= Activity list =
1. In the article on infant formula and botulism, which two pathogens are U.S. formula makers required to test for?
2. Continue the article on infant formula and botulism from its last sentence.

When Nara Organics announced a recall of its baby formula after at least three infants were hospitalized with suspected infant botulism, the company pointed to a quality control program that, on paper, sounded thorough: every batch screened for contamination. The thing it did not screen for was the microbe that put those babies in the hospital.
That gap is not a Nara-specific lapse. Under U.S. food-safety rules, infant formula makers are required to test for two pathogens: Salmonella and Cronobacter. Neither causes botulism. There is no federal requirement to test for Clostridium botulinum, the spore-forming bacterium whose toxin can paralyze an infant within hours. Most manufacturers, including Nara, screen for it only on a voluntary basis, using a method that the available evidence suggests would not have caught the contamination behind the country's other recent outbreak.
That earlier outbreak, traced to ByHeart formula and investigated since late 2025, is what made the Nara recall a story instead of an isolated incident. According to Scientific American, ByHeart is the first U.S. botulism outbreak ever traced to commercial infant formula. The two events, separated by roughly seven months, are now reshaping how regulators, formula makers, and parents think about what "safe" really means for a can of powdered formula.

= Data extract =
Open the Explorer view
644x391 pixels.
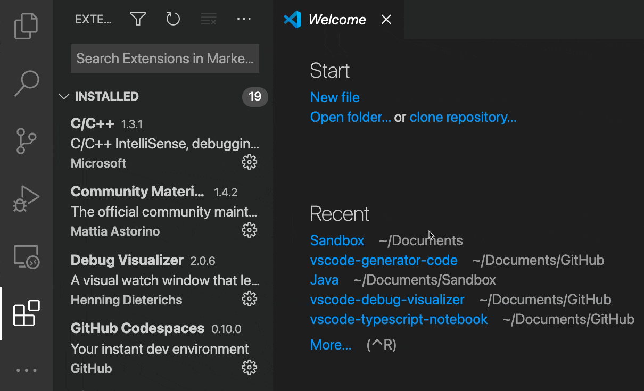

= Responses to the tasks =
1. Salmonella and Cronobacter.

2.
The structural problem starts with biology. Michael Perry, a microbiologist at the New York State Department of Health's Wadsworth Center, has spent more than a decade building one of the few public-lab pipelines in the country capable of testing for C. botulinum in food. In his telling, the difference between this pathogen and the bacteria regulators do require testing for is basic. Salmonella and Cronobacter don't form spores that survive heat treatment. C. botulinum does. Its spores survive pasteurization, settle into dry powder, and persist indefinitely, waiting for a chance to germinate inside an infant's gut, where they produce the toxin.
That timing matters. Finished product cannot be screened for toxin, because the toxin is not made until the spores reach a baby's intestines. So a manufacturer, or a regulator, has to find the spores themselves.
At typical contamination levels, finding them is brutally hard. An international expert estimate circulated through the International Commission on Microbiological Specifications for Foods, the body that writes testing guidance for the food industry, puts contamination, when it occurs, as low as roughly one spore per three kilograms of powder, or about one spore per five cans of typical size. The gold-standard test is a mouse bioassay developed in the early twentieth century. It takes up to four days for a mouse readout and weeks for a confirmatory result. A faster PCR test can run in hours, but it detects DNA from dead organisms as readily as live threats, so it tends to overcall. An endopeptidase assay detects active toxin enzymatic activity, and Perry says results come back in roughly six to eight hours from sample receipt.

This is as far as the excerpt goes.